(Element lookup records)
* * * * * * * * *

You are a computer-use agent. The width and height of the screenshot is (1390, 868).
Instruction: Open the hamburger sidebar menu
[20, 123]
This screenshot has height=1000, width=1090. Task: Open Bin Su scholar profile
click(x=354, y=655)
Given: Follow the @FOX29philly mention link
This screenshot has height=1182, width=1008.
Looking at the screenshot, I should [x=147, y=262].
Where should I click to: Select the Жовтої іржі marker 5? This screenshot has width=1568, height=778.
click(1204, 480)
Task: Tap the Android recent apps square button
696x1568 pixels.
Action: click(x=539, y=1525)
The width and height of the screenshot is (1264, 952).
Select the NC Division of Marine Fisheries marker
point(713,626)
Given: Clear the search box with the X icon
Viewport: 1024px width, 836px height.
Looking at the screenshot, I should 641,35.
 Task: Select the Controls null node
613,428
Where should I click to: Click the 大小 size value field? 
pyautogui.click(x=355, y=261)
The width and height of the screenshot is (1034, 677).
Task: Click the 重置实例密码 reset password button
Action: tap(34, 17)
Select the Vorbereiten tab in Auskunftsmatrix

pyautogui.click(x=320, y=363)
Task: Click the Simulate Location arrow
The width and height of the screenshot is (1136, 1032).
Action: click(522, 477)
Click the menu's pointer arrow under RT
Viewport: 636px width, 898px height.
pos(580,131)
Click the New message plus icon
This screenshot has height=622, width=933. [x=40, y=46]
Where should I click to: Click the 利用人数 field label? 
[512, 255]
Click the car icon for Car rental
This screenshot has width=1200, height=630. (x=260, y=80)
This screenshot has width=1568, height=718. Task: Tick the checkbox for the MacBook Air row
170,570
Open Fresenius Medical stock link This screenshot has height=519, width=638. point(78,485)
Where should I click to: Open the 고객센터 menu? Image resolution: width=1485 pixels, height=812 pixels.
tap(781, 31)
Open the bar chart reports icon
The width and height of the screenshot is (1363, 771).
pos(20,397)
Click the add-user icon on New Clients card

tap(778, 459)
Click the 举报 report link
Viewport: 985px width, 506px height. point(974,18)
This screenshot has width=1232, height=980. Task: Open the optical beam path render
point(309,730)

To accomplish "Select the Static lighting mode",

* * * * * * * * *

# EXERCISE
Quote the records exactly, from the line containing "Open Fresenius Medical" through the end of the records.

# SOLUTION
Open Fresenius Medical stock link This screenshot has height=519, width=638. point(78,485)
Where should I click to: Open the 고객센터 menu? Image resolution: width=1485 pixels, height=812 pixels.
tap(781, 31)
Open the bar chart reports icon
The width and height of the screenshot is (1363, 771).
pos(20,397)
Click the add-user icon on New Clients card

tap(778, 459)
Click the 举报 report link
Viewport: 985px width, 506px height. point(974,18)
This screenshot has width=1232, height=980. Task: Open the optical beam path render
point(309,730)

To accomplish "Select the Static lighting mode",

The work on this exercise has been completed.